↓
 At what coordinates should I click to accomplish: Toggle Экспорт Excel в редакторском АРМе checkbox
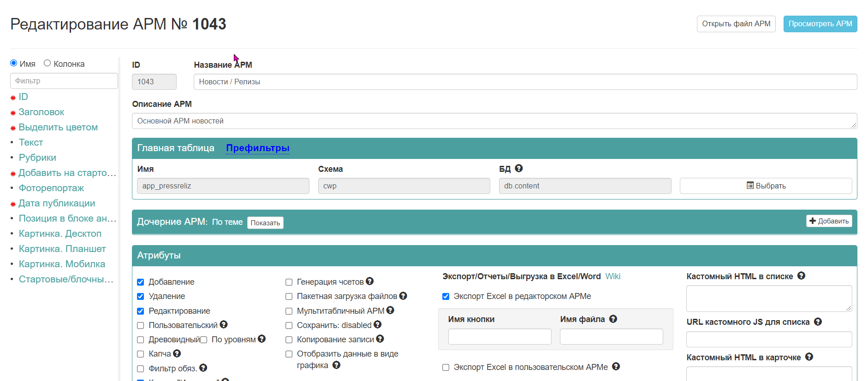446,296
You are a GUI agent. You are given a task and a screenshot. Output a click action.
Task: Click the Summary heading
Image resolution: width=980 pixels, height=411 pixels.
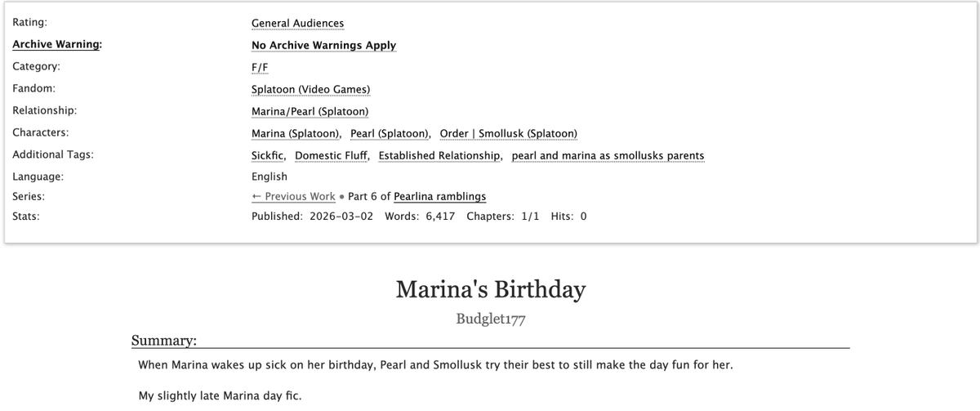[x=163, y=340]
↑
Aim of the exercise
Output all of the data exactly. Skip the pictures.

Exercise response
 At what coordinates should I click to accomplish: Toggle Экспорт Excel в редакторском АРМе checkbox
446,296
You are a GUI agent. You are given a task and a screenshot. Output a click action.
Task: Click the Summary heading
Image resolution: width=980 pixels, height=411 pixels.
[x=163, y=340]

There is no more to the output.